第二,少数农民纠缠的策略行为。在新农合基金不够满足参合农民基本医疗服务需要的情况下,对参合农民发生的医疗费用,必须设计成两个部分,除基金补偿外属于农民自费的部分:一是起付线以下;二是封顶线以上;三是基本药物目录之外;四是基本诊疗项目之外;五是有第三方责任的意外伤害(车祸、工伤、斗殴等);六是当事人违背道德、法律法规造成的后果(吸毒、服毒等)及本人应自负责任的行为(如酗酒之后果);七是治疗过程中附带发生的非医疗性费用(如伙食费、陪护费等),等等。一部分参合农民住院治疗后,发觉自己的医疗费用一部分甚至大部分不在合作医疗基金补助范围之内时,有的人则采取“纠缠”这一策略,反反复复到乡合管站、县合管局要求补偿。这既影响了正常的工作秩序,又增加了大量的工作负担。

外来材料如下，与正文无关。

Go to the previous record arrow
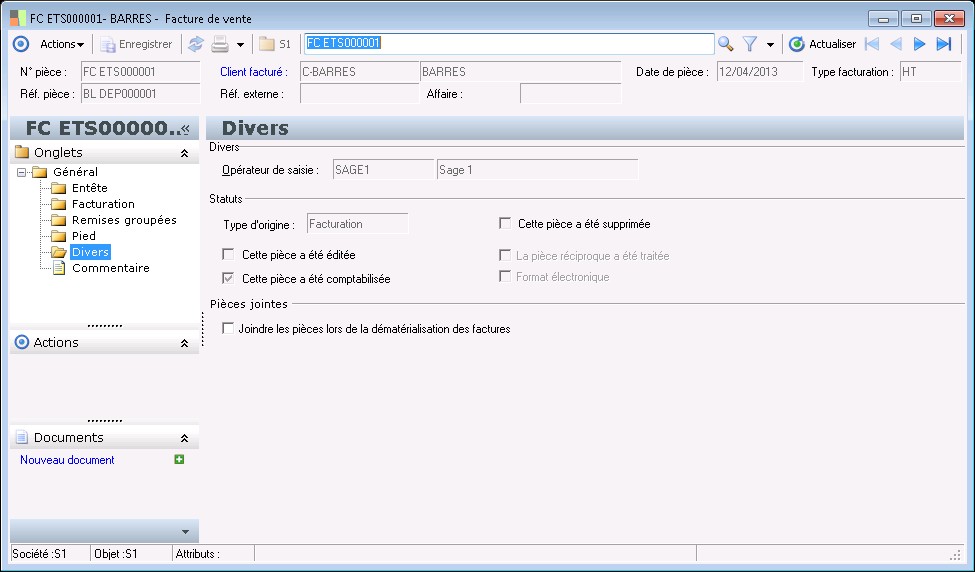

第三,个别农民的违规行为。新农合政策执行中个别农民的违规行为,包括冒名顶替、假病历、假处方、假票据。一是冒名顶替,如涟源市,“由于涟源农业人口基数大,外出打工人数多,住院人口多,管理不能完全到位。冒名顶替,虚开发票,虚报费用以骗取合作医疗基金的事情时有发生。”二是假病历、假处方:如在涟源市,“涟源合作医疗管理办法规定,因车祸、服毒、吸毒、酗酒、工伤事故及打架斗殴发生的医疗费用,合作医疗不予补助。这种病人会千方百计将不可报的范围和病种变换成可报范围和病种,监管难度很大。2006年6~9月份,共稽查意外伤害855人,其中不符合补助政策的219人,排外率25.6%,节约了合作医疗基金40余万元。”三是假票据。个别农民提供假票据,恶意骗取合作医疗基金。“比如涟源前年发现一起开假医药发票骗取合作医疗基金近8,000元严重违规事件,由于行骗的农民全家一直在广东打工,我们无法找到本人,骗取的资金无法追回。”
三、新农合政策执行中医疗机构的策略行为
在政府投入不够、陈年旧债、成本提高等状况下,新农合定点医院为更快更多地增加收入与利润,有的采取了策略行为或违规行为。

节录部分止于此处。